Loh will conduct the Pittsburgh Symphony Pops in “The Music of John Williams” at concerts Jan. 23 to 26 at Heinz Hall, Downtown.
Williams' music is often heard at Loh's home in Squirrel Hill, where he lives with his wife, Jennifer, and their children, Charlie, 11, and Hilary, 8.
“Our kids are huge John Williams fans, and Charlie got to meet him. One of the things we love to do is play different John Williams pieces and ask what movie they're from,” Loh says.
Loh's program will focus on Williams' collaborations with Steven Spielberg on the first half, including music from “Jurassic Park,” “Jaws,” “Close Encounters of the Third Kind,” “Munich” and “E.T.”
The second half will be devoted to music from the early “Harry Potter” films and “Star Wars.”
“The thing I'm really excited about, especially if you're going to a concert of this type, is that there are new pieces from these films,” Loh says. “For example, there are three pieces of ‘Stars Wars' music that are just released (for performance by orchestras), including Luke and Leia's theme and ‘Here They Come,' the attack of the Millennium Falcon, in the first ‘Star Wars' film.”
While the Pops will necessarily present excerpts, given the concerts' two-hour duration, Loh emphasizes that Williams' artistry takes advantage of the full length of the films.

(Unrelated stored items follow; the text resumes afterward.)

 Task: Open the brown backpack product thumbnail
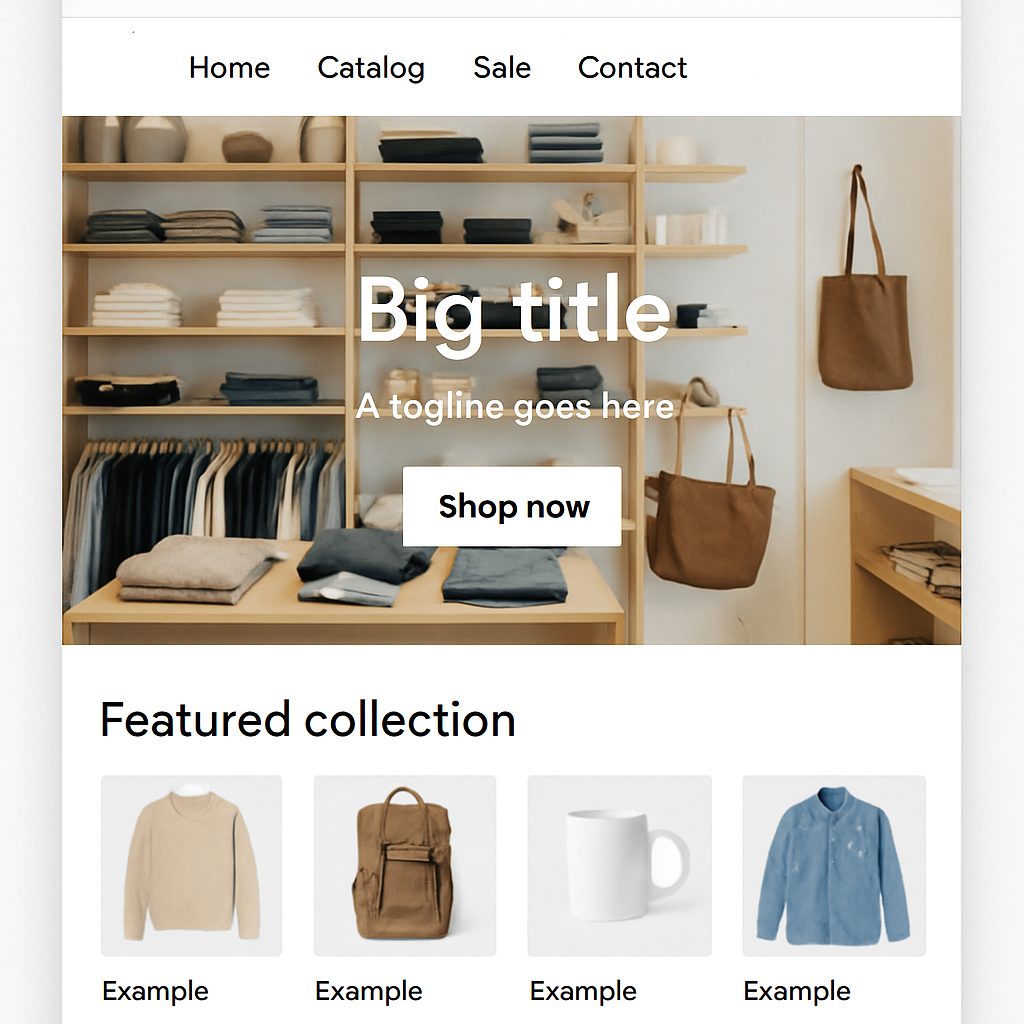tap(405, 865)
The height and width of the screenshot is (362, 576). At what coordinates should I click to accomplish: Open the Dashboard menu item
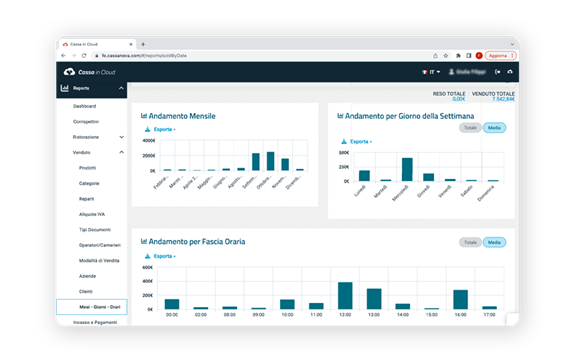pyautogui.click(x=84, y=106)
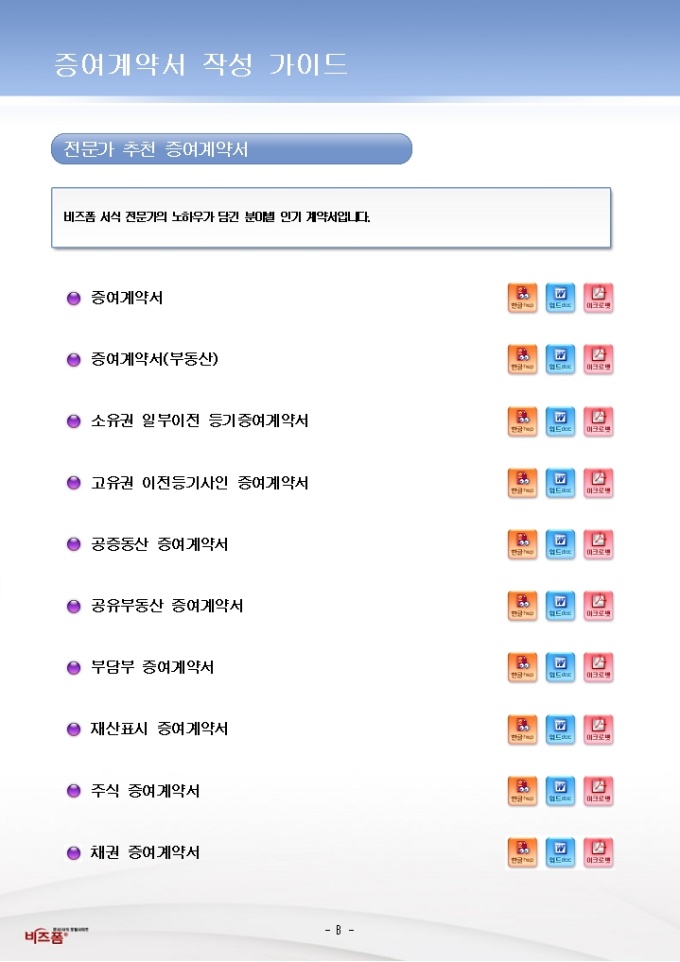Click the 비즈폼 logo in footer

point(45,935)
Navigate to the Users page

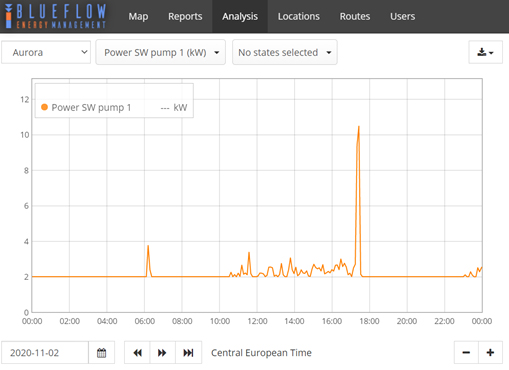(402, 16)
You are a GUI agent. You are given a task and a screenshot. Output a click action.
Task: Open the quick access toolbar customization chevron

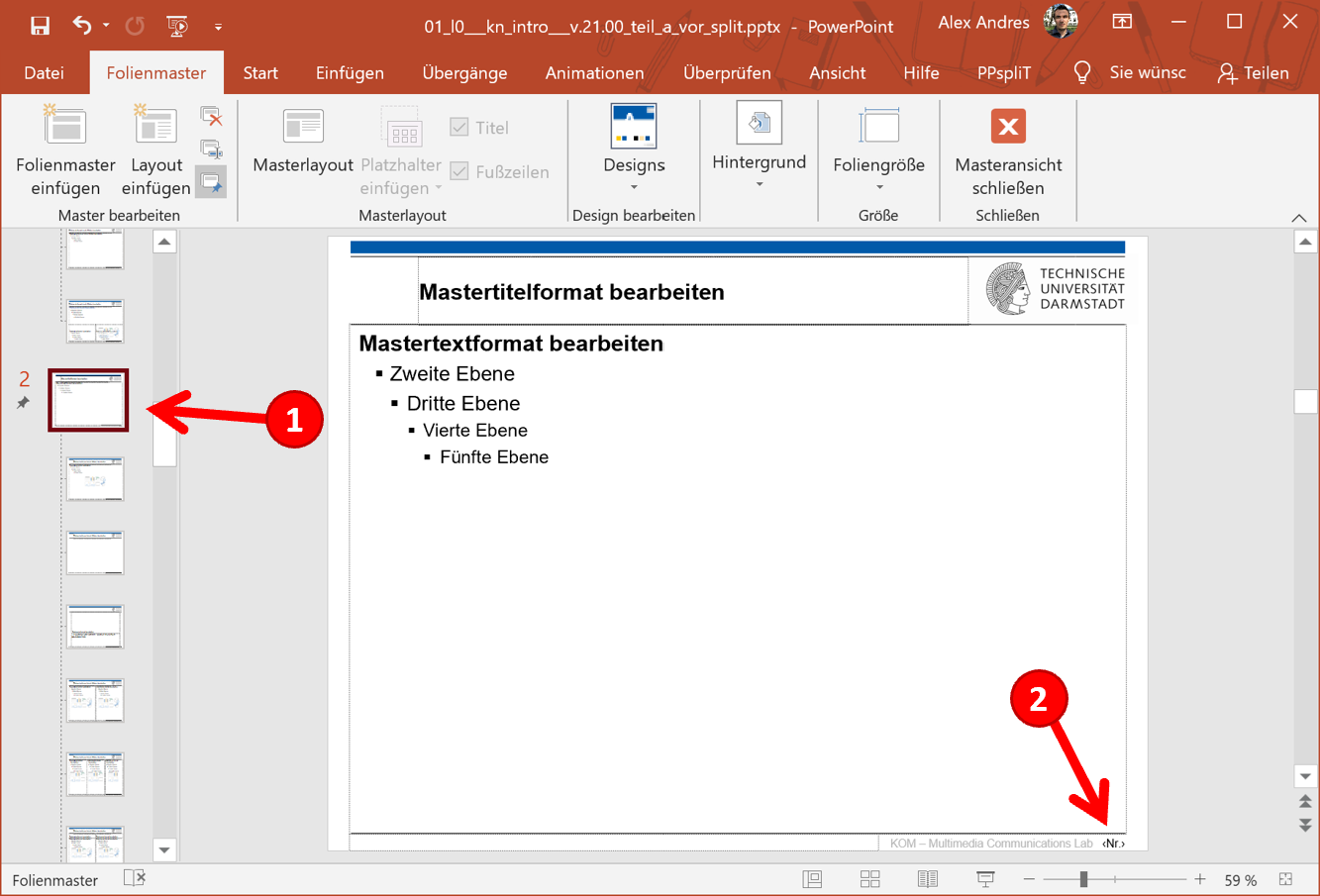click(x=218, y=29)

“The way he uses the music to describe characters is similar to ways some opera composers might do, such as (German composer Richard) Wagner. He has themes for his characters, for Luke and Yoda, which provide for the audience a nonvisual, emotional way to connect with the characters,” Loh says. “Then he can present those characters in different ways, transformed, to connect with the audience and bring them closer to what's happening on screen.”
Williams and his music are no strangers to Heinz Hall. He was principal conductor of the Boston Pops from 1980-93 and led the Pittsburgh Symphony Orchestra on six occasions from 1993 to 2011 — three weekends of Pops concerts and three special concerts.
He also conducted the Pittsburgh Symphony at classical subscription concerts in April 1997, when principal bassoon Nancy Goeres played his “Five Sacred Trees.” The symphony has played three other concert scores by Williams, starting with his Essay for Strings in 1966 with Andre Previn conducting. Principal flute Bernard Goldberg played Williams' Flute Concerto in May 1981, also with Previn. Principal horn William Caballero played the Horn Concerto in October 2009 with Leonard Slatkin.
Loh is impressed by the depth of Williams' commitment to the orchestra as an expressive medium.
“What's so amazing is, through many decades, he still likes to write for traditional orchestra because he knows it's capable of such a wide range, and shows it through his vast repertoire,” he says.
Williams feels privileged to write for full symphony orchestras.
“The music that our orchestras play consists of some of the greatest thinking, at least, until now, of the Western mind,” he said in 2011 when he led the Pittsburgh Symphony Orchestra. “The organization of sound throughout the centuries has given us this precious heritage. The mechanical success of people who have perfected these instruments, who can perform fantastic feats before our eyes and ears, is also a magnificent accomplishment. The combination of all of this and what all this music means to us creates an experience which, for listeners and players and with, perhaps, more drama for the conductor, is one of the most thrilling things one can do in life.”